Aim of the exercise: What lines of the listing below contain the word "with"? Copy each of them out.
▼▼▼
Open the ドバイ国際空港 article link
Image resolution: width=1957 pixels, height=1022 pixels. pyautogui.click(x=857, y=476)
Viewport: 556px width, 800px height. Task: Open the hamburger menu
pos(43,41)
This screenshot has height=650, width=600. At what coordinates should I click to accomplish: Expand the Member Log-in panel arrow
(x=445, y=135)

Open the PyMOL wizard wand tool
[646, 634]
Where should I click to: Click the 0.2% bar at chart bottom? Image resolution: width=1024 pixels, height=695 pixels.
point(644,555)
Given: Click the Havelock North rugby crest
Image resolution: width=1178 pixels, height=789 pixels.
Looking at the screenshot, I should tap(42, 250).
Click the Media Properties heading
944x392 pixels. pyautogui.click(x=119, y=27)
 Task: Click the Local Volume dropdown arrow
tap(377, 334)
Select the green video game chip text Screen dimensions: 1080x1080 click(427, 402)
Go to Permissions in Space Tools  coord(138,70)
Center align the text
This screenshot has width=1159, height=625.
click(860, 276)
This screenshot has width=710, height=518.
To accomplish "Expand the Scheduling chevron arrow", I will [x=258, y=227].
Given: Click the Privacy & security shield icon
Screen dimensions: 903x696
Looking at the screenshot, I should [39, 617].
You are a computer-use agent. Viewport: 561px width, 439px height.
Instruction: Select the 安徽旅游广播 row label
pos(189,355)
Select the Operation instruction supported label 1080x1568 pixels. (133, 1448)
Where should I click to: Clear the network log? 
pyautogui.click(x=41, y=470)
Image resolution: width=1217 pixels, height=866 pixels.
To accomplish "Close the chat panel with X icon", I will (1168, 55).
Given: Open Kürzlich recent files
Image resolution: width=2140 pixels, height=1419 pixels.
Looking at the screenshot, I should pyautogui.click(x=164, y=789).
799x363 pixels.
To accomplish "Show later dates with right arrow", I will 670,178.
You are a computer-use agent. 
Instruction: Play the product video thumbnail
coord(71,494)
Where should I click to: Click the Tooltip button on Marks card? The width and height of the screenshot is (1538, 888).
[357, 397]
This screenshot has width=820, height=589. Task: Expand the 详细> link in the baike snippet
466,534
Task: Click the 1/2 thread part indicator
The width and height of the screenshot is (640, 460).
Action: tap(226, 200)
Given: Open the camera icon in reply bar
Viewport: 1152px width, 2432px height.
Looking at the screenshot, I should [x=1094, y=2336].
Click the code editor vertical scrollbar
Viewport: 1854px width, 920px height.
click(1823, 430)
▲▲▲
Written answer:
To accomplish "Close the chat panel with X icon", I will (1168, 55).
To accomplish "Show later dates with right arrow", I will 670,178.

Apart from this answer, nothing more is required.